Qualified, But Can’t Get Hired?

Recently a job seeker posed this question to a professional LinkedIn group: “Why is it so hard now a days to get a job on purchasing i know im good but no one gives me an opportunity?”

This very same question is asked daily by other job seekers in every job category and industry.

What perplexes me is this. The majority of people who responded put the blame on the economy and employers hiring policies, and some responders started venting off-topic on how employers no longer contact them to explain why they were not chosen. (This last point is a discussion of its own for another day)

Yes, it is true that there are fewer jobs available today in most professions than in the past, other than in new and emerging industries and technologies, especially as you are climbing the ladder and want a higher level position at a higher salary level.

What job seekers like the one who asked this question and those that answered it tend to forget is it does not matter if there is a lack of jobs out there for everyone else.
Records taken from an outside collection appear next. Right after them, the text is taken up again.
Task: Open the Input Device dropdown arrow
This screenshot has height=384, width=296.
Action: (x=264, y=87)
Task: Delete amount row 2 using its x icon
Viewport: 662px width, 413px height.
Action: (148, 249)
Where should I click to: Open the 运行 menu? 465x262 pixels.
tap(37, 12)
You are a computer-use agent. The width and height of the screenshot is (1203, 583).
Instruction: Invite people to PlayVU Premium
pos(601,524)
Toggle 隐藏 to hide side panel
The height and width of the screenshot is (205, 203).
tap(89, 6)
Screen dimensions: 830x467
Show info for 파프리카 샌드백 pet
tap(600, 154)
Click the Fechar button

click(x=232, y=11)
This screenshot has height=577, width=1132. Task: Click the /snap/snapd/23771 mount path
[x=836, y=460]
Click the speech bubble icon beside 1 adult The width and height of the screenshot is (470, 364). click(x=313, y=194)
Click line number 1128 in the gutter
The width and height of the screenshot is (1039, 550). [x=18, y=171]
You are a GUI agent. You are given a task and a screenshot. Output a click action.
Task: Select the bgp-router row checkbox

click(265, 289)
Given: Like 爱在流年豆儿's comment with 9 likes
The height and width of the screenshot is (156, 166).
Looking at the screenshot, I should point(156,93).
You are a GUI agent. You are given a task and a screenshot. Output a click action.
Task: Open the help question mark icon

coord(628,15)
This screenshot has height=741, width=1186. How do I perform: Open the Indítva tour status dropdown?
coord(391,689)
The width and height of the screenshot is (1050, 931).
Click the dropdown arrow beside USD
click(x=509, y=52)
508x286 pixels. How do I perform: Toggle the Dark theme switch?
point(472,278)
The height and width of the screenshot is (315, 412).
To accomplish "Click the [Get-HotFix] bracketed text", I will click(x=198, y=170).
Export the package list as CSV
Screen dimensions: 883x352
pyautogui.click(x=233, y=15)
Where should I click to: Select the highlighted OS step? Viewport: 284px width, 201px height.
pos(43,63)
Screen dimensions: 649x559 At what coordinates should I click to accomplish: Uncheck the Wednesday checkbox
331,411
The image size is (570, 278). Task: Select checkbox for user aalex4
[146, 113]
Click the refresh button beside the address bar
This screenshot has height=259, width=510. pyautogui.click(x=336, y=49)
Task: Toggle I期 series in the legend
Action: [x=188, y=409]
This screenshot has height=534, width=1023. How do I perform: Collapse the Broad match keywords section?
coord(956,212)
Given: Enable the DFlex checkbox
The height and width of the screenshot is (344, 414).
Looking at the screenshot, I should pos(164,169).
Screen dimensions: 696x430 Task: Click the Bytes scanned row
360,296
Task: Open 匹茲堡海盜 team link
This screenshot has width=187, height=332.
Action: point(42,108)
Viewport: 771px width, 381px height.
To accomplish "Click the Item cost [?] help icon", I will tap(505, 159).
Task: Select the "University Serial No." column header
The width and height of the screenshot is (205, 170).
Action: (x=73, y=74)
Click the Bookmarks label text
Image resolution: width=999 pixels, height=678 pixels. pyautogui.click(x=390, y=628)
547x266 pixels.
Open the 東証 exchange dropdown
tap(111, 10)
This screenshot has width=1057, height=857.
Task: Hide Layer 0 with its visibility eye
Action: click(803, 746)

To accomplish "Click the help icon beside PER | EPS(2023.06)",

What their mindset must be is this, “How do I find the one job out there that interests me and how do I get that employer to take notice and hire me.”

One answer is to keep your guard up and be conscious of how you present yourself at all times, a lesson the person who asked this question evidently never learned.

From this post, what I see is a job seeker posing a question to group members who are potential hiring managers, recruiters, and people who are sources to network with.

Considering his audience, look closely at the question; not the context but his grammar and spelling!

No matter what his qualifications are, in my mind at least this candidate is an un-hirable turn-off. Why, because he exhibited a lack of communication skills which are essential to every employer.

Then, as a professional resume writer, I offered to critique his resume for free. When he sent it to me I saw that he did have qualifications but his written presentation was beyond poor. Besides being devoid of any marketing appeal and lacking any achievements, the resume had very poor verbiage that again showcased a lack of requisite communications skills.

The lesson I hope other job seekers take from this is that you must be careful about everything you put in writing i.e. your resume, cover and thank you letters, social media and LinkedIn profiles, and especially your participation in group discussions.

When you post intelligent, well-worded questions and answers, people take notice, even if they do not agree 100% with your opinion and views, and they will not be afraid to reach out to you if they are hiring or to refer you to someone they know who has a job or to network with. Why, because you showed these people that you are thoughtful, articulate and possess some expertise in your field. These are all qualities that make a candidate hirable.

On the other side, if a job seeker posts poorly worded and grammatically incorrect questions and answers, or if they vent and go off-topic rather than offer serious feedback, people will see you as un-hirable regardless of what your qualifications are.

Spoken words may be forgotten or explained away as being misunderstood. But once people see it in writing this is rarely the case.